Quote (thesnipa @ Dec 5 2022 03:49pm)
That machine is already too far on course to change. society can't stop it no matter what we decide, whether we watch Wall-E and think being fatties is good or bad. whether we watch Ready Player 1 and think that's good or bad. neither matter. we're too far into this to stop now, especially in a country that can only operate on incremental change. we can't turn the ship fast enough to avoid the rocks, all we can do is get as many lifeboats ready as possible.
we as a society, rightfully, built our country around capitalism and the stock market. neither one of those have a brake pedal, and even the gas pedal has only 1 option, floor it. the market will demand cheaper goods, cheaper goods are provided by automation, automation creates more poor people, more poor people demand cheaper goods. We cannot get out. A shadow moves in the dark.
the longer we take to aggressively tax corporate America to build our own safety net the more likely it looks that they'll be our only savior. and they're driving towards a cliff they know is there, but anyone who tries to stop is replaced by their board of directors.
"but we'll make new jobs" is the lie anyone opposed to this message has eaten whole, and they in turn will see in due course. we cant avoid it, we can only prepare. instead deluding ourselves into thinking that debating gender pronouns prepare us for this is insanity. i dont have to worry, nor do my children or grand children. it is all of you that are doomed, unless private land ownership is outlawed, then we're fucked too.

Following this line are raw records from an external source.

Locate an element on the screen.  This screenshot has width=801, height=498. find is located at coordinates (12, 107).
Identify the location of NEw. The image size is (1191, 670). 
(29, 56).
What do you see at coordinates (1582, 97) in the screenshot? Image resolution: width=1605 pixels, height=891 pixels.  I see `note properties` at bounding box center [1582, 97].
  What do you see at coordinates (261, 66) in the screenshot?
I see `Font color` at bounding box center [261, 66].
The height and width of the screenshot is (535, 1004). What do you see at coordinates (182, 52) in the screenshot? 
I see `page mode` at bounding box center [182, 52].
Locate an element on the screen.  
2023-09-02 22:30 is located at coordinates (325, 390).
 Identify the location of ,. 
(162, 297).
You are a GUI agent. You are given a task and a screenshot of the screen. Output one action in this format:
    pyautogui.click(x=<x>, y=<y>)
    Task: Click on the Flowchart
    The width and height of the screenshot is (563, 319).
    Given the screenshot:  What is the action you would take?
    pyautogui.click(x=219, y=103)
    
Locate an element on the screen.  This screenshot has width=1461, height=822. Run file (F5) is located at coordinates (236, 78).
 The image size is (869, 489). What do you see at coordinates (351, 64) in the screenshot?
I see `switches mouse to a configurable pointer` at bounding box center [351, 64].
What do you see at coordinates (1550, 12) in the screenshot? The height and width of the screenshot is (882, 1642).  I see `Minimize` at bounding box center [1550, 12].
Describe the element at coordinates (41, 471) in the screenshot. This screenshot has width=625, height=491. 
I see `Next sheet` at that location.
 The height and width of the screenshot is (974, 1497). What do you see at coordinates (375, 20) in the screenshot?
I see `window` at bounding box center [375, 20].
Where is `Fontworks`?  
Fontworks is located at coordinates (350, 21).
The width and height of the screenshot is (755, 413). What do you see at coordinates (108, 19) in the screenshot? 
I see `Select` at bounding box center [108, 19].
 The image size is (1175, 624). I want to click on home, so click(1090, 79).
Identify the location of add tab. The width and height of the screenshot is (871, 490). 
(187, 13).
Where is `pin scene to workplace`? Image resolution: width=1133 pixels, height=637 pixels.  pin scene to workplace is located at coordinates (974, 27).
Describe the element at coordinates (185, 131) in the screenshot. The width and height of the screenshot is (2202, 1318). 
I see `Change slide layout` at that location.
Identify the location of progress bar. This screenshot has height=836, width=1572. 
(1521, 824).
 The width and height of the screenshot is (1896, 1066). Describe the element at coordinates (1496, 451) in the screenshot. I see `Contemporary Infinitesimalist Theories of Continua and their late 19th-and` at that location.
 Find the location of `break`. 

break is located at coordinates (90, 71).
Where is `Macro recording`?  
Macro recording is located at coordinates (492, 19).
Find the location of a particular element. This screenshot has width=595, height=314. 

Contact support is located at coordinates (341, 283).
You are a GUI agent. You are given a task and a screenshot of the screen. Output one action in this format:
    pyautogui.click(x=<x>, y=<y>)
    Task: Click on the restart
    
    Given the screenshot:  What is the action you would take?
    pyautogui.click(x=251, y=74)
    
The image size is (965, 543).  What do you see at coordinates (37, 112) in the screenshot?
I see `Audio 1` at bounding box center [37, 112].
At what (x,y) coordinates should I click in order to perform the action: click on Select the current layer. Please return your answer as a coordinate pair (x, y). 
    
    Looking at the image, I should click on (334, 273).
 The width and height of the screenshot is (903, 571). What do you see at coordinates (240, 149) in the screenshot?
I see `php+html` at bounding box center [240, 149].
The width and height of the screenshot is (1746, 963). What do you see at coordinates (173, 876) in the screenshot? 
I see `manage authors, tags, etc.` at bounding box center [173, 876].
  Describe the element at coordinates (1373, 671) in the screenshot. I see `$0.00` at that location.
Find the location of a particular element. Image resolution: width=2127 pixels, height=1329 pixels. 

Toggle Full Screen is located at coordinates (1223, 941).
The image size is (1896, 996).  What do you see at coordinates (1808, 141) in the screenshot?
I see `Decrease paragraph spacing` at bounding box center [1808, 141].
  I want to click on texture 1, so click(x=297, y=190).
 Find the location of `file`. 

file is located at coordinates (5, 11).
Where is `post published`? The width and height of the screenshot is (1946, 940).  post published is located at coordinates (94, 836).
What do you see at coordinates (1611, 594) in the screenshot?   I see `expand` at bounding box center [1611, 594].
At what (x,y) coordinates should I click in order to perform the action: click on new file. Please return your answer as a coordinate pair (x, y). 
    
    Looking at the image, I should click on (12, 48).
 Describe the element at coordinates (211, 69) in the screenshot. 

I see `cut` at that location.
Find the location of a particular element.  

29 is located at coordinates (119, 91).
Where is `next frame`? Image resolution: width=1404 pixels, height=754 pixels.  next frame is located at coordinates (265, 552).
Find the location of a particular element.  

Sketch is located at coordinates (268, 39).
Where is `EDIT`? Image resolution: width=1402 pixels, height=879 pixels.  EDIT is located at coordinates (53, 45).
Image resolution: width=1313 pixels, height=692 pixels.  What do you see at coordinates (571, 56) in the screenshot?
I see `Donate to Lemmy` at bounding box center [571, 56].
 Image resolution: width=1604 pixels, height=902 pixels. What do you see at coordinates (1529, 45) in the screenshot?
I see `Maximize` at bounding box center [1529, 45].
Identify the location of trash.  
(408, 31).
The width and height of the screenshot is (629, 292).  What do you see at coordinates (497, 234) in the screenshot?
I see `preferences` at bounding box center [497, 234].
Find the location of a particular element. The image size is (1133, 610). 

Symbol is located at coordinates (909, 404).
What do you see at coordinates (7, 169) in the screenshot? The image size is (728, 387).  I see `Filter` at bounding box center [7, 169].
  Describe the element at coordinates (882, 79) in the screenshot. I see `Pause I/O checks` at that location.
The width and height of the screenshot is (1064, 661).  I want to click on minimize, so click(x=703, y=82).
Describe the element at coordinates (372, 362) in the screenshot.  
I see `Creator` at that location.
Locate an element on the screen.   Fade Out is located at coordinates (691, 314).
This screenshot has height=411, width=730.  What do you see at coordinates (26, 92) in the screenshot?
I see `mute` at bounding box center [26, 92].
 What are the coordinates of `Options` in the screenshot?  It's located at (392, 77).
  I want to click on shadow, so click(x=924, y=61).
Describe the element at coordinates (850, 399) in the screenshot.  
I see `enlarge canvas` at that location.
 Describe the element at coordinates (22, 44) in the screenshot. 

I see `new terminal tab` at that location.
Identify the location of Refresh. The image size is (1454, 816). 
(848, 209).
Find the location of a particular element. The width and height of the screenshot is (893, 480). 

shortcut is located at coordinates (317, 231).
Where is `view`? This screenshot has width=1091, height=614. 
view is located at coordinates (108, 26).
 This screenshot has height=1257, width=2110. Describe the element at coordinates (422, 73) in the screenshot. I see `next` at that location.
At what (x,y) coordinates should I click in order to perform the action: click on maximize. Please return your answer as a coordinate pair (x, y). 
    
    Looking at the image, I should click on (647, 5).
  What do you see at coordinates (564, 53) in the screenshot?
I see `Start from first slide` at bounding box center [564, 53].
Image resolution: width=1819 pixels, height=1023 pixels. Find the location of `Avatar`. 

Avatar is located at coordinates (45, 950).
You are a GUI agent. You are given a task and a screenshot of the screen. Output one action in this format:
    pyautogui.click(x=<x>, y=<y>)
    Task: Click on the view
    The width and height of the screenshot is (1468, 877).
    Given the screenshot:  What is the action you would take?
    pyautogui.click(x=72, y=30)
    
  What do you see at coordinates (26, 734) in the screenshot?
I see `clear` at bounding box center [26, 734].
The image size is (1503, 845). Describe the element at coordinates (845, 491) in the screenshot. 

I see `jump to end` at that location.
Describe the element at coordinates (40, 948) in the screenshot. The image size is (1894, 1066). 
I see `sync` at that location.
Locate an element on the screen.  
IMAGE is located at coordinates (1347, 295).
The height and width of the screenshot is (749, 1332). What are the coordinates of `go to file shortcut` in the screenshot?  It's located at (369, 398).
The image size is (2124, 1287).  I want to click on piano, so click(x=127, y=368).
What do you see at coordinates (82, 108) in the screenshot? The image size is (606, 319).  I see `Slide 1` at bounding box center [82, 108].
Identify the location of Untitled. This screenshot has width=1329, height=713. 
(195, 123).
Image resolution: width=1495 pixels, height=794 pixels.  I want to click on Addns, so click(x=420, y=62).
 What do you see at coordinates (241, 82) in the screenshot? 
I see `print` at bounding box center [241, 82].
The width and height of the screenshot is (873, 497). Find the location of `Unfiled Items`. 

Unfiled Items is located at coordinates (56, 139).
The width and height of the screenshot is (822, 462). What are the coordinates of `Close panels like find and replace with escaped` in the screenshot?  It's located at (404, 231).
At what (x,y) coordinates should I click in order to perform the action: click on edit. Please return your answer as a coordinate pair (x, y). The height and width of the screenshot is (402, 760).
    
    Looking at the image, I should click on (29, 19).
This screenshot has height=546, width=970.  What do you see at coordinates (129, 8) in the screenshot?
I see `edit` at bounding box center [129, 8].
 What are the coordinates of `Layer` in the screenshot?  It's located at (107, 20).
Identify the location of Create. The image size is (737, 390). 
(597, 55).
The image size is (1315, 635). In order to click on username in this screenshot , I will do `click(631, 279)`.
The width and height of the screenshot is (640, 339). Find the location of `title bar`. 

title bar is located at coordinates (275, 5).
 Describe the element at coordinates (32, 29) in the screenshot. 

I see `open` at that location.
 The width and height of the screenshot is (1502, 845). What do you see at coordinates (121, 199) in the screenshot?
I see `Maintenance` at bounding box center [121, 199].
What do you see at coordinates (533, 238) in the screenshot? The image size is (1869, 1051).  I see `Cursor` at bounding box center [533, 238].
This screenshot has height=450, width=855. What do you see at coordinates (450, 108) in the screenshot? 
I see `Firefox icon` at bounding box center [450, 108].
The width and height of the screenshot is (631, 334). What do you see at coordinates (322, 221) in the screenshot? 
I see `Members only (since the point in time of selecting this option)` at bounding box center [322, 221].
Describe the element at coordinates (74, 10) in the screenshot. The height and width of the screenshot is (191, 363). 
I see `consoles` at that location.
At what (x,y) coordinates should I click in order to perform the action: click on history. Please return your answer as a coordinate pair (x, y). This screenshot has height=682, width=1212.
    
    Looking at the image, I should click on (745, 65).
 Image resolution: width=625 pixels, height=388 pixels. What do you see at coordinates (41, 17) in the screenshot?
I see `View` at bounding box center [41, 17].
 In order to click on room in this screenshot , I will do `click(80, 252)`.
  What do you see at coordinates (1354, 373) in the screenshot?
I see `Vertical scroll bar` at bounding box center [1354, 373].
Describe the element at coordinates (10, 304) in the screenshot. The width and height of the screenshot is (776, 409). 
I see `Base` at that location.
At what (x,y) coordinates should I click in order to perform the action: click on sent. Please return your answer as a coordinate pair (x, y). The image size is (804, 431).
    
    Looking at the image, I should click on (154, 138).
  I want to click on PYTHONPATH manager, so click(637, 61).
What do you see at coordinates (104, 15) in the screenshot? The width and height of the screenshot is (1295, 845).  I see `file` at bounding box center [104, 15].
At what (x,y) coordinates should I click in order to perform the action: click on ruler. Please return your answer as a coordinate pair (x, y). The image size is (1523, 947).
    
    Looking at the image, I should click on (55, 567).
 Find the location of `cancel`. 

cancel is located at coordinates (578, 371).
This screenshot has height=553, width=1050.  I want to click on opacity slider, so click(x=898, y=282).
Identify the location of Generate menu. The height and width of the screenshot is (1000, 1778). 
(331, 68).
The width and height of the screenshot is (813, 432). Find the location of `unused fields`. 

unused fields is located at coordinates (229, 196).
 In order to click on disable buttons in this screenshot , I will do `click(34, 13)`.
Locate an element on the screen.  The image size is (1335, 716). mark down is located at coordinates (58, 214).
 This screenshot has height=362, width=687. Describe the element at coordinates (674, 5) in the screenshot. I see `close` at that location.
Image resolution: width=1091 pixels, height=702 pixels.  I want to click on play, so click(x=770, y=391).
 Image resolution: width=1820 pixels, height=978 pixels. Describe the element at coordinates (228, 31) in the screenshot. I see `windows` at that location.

I don't think it's too late at all. Our capitalist, market economy has given us all the tools we need to steer clear of icebergs. Unlike Europe, we haven't squandered all of our potential revenue on social welfare systems that will prove impossible to change. We have three egregious ones in the United States today, but there are politically feasible solutions to all three that could free up hundreds of billions of dollars per year and close the deficit. Some modest tax increases would help close it faster, but the key is to keep spending below the inflation rate and watch as the power of US debt slowly disappears. We did this in the aftermath of WWII, it's achievable in our lifetime.
The largest change we need to make is to implement a broad-based VAT. Whether it's at 5% or 10%, it can free up hundreds of billions in annual revenue. That wealth can be directed towards building sovereign wealth. At an annual return of 5% and a VAT of 10%, the United States could control $21 trillion in assets within 20 years. In 30 years, the United States could have more sovereign wealth than the top 1% of the United States. As the numbers get bigger, it will become harder and harder for the United States to achieve measurable real returns on those assets, and the $600 billion annually will contribute to asset price inflation, but the goal is a world where the United States passively controls ~20% of US production, and some measure of global production besides. If kicking back $100-200 billion per year is necessary to keep ourselves happy in the short-term, so be it. That's the only world in which I see a UBI as achievable. We need to desperately avoid a world where the United States is 100% reliant on taxation of the wealthy. It's not about "poor rich people", but providing the United States with a stable and independent revenue source that makes it less reliant on external control.